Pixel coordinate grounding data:

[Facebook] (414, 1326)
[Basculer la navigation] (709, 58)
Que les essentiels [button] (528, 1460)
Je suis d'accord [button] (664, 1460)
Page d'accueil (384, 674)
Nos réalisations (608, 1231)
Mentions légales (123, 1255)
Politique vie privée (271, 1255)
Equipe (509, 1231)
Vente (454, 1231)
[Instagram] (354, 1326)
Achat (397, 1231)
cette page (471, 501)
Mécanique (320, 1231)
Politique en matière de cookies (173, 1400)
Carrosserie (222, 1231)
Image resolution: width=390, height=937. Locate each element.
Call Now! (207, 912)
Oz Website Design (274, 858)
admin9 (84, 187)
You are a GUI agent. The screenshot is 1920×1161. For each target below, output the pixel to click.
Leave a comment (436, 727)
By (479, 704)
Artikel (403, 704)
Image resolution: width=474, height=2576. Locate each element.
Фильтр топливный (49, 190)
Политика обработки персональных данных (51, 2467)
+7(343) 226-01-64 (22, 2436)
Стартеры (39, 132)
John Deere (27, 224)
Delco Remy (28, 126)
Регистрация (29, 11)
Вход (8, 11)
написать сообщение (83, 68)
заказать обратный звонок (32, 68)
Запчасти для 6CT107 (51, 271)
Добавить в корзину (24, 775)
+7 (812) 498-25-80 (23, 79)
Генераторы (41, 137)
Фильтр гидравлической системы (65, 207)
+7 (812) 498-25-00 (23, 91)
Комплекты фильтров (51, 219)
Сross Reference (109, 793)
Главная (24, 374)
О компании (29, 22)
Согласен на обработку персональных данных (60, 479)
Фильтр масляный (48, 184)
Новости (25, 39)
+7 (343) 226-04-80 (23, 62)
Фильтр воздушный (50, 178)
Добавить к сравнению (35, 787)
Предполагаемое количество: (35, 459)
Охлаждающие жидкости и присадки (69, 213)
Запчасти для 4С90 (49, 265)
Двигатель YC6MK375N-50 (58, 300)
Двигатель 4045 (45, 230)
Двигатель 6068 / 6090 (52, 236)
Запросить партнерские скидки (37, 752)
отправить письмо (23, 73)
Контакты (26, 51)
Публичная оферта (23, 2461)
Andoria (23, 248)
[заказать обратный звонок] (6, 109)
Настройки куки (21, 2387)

» WHAT THE EXERCISE ASKS: Starting at the line that contains "Mécanique (320, 1231)", copy every line down to the last line of the records above, exactly as written.

» ANSWER TO THE PROBLEM:
Mécanique (320, 1231)
Politique en matière de cookies (173, 1400)
Carrosserie (222, 1231)
Image resolution: width=390, height=937. Locate each element.
Call Now! (207, 912)
Oz Website Design (274, 858)
admin9 (84, 187)
You are a GUI agent. The screenshot is 1920×1161. For each target below, output the pixel to click.
Leave a comment (436, 727)
By (479, 704)
Artikel (403, 704)
Image resolution: width=474, height=2576. Locate each element.
Фильтр топливный (49, 190)
Политика обработки персональных данных (51, 2467)
+7(343) 226-01-64 (22, 2436)
Стартеры (39, 132)
John Deere (27, 224)
Delco Remy (28, 126)
Регистрация (29, 11)
Вход (8, 11)
написать сообщение (83, 68)
заказать обратный звонок (32, 68)
Запчасти для 6CT107 (51, 271)
Добавить в корзину (24, 775)
+7 (812) 498-25-80 (23, 79)
Генераторы (41, 137)
Фильтр гидравлической системы (65, 207)
+7 (812) 498-25-00 (23, 91)
Комплекты фильтров (51, 219)
Сross Reference (109, 793)
Главная (24, 374)
О компании (29, 22)
Согласен на обработку персональных данных (60, 479)
Фильтр масляный (48, 184)
Новости (25, 39)
+7 (343) 226-04-80 (23, 62)
Фильтр воздушный (50, 178)
Добавить к сравнению (35, 787)
Предполагаемое количество: (35, 459)
Охлаждающие жидкости и присадки (69, 213)
Запчасти для 4С90 (49, 265)
Двигатель YC6MK375N-50 (58, 300)
Двигатель 4045 (45, 230)
Двигатель 6068 / 6090 (52, 236)
Запросить партнерские скидки (37, 752)
отправить письмо (23, 73)
Контакты (26, 51)
Публичная оферта (23, 2461)
Andoria (23, 248)
[заказать обратный звонок] (6, 109)
Настройки куки (21, 2387)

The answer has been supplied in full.